Thoughts that are worrying and deep, where happy ones are hard to find.
It's like she's slowly drowning, but everyone else around she sees breathe.
As the slow ticking time passes, she's counting down the moments until her demons might finally leave.

-E.M.W.

I slide the notebook back in its place on my shelf, the distracted thoughts buzzing in my head only having grown worse. I won't be able to do any math tonight.

The prevailing thought circling my head is one that makes me want to lie with my face down on the floor: What do I even want to do with my life?
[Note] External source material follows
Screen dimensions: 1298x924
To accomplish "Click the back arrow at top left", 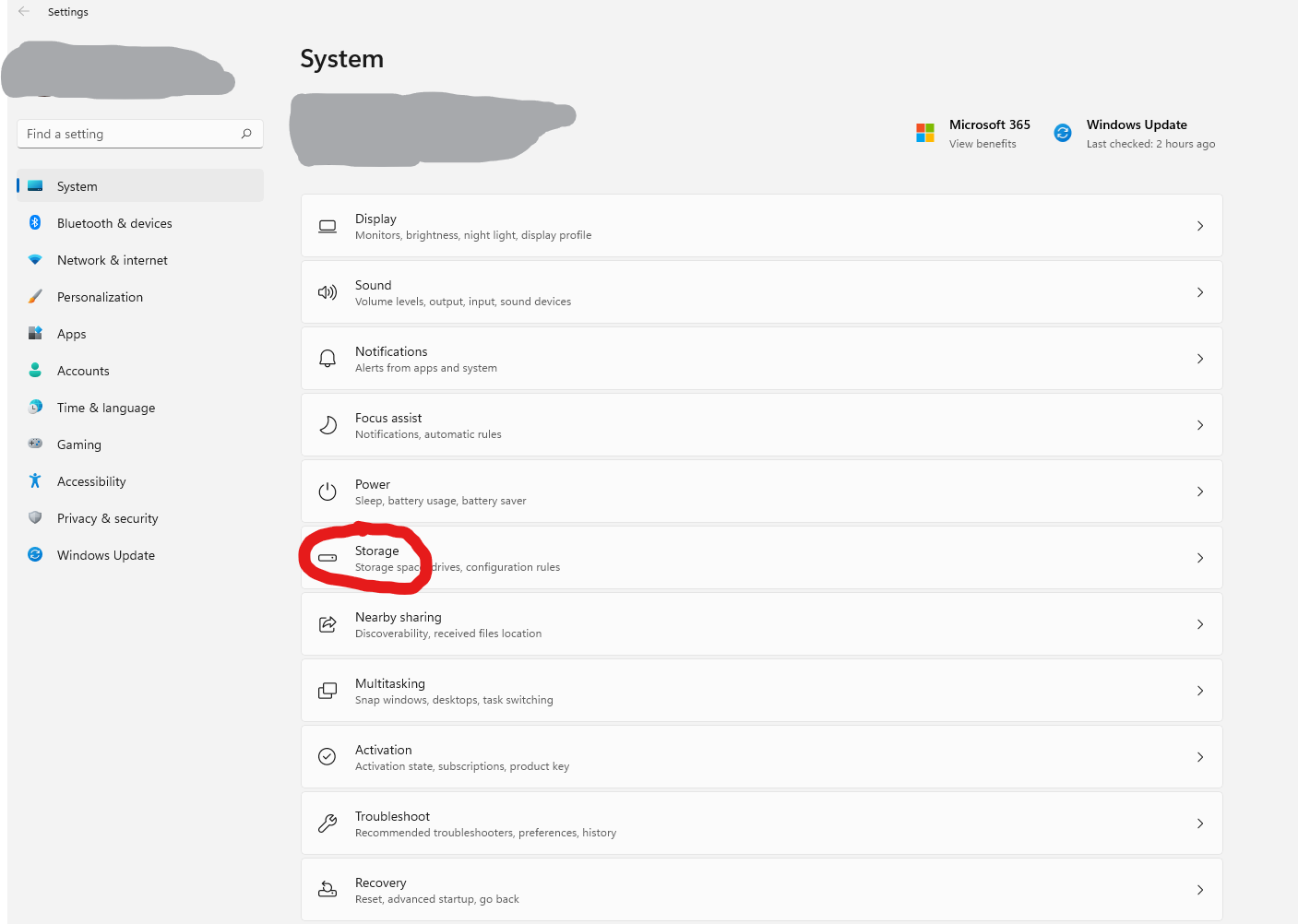I will point(23,11).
Sure, I've considered it before, and what I really want to do is be a writer. I know I'll have Gerard's full support, but what do I do but write depressing poems? They all go forgotten in the pages of notebooks that I'll never share because they're not that good, and I've never been that motivated to get any better. That's not enough.

I'm not enough.

I'm not enough, I'm not enough, I'm not enough. How many times can I think it before something comes along and proves me wrong, or stops me from succumbing to the nagging in my brain? The one that's drawing me to the satisfaction of self destruction like a magnetic force I'm not sure how much longer I'll be able to withstand.

"Eve?"

I don't know how many minutes I've been laying, willing my body to melt into the cold floor, but not even Frank's voice compels me to move.

"Huh?" I speak without moving my mouth to let him know I'm alive, at the very least.

"Quick question," he says, stepping over me, and looking down at me sideways. "What are you doing on the floor?"

"I'm having an existential crisis." My speech is muffled because my face is pressed up against the floor. "Don't worry about it, it happens all the time."

"Gee!" He calls out.

"No, Frankie," I groan. "I'm fine, don't—"

Frank cuts off my protest and goes on. "Eve is having an existential crisis and I'm not mature enough to handle it!"